What the task requires: Could you copy out every one of the records below character for character, keeping each line and its order unchanged?

Supplied material:

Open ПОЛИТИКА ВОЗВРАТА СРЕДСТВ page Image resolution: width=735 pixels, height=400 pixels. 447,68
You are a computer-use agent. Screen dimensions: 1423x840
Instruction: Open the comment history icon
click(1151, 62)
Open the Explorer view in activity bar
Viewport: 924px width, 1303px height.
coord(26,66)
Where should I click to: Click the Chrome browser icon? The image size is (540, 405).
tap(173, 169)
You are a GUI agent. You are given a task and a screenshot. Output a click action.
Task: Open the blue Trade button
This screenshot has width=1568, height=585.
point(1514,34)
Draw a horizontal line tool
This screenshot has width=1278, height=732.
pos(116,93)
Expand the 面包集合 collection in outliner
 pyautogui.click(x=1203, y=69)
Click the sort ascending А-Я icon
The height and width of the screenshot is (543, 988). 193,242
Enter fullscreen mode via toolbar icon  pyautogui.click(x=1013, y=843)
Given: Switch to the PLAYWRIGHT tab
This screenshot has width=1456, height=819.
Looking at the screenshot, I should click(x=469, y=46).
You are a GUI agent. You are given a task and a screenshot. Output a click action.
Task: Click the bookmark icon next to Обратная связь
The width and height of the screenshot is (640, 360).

Response:
Open ПОЛИТИКА ВОЗВРАТА СРЕДСТВ page Image resolution: width=735 pixels, height=400 pixels. 447,68
You are a computer-use agent. Screen dimensions: 1423x840
Instruction: Open the comment history icon
click(1151, 62)
Open the Explorer view in activity bar
Viewport: 924px width, 1303px height.
coord(26,66)
Where should I click to: Click the Chrome browser icon? The image size is (540, 405).
tap(173, 169)
You are a GUI agent. You are given a task and a screenshot. Output a click action.
Task: Open the blue Trade button
This screenshot has width=1568, height=585.
point(1514,34)
Draw a horizontal line tool
This screenshot has width=1278, height=732.
pos(116,93)
Expand the 面包集合 collection in outliner
 pyautogui.click(x=1203, y=69)
Click the sort ascending А-Я icon
The height and width of the screenshot is (543, 988). 193,242
Enter fullscreen mode via toolbar icon  pyautogui.click(x=1013, y=843)
Given: Switch to the PLAYWRIGHT tab
This screenshot has width=1456, height=819.
Looking at the screenshot, I should click(x=469, y=46).
You are a GUI agent. You are given a task and a screenshot. Output a click action.
Task: Click the bookmark icon next to Обратная связь
The width and height of the screenshot is (640, 360).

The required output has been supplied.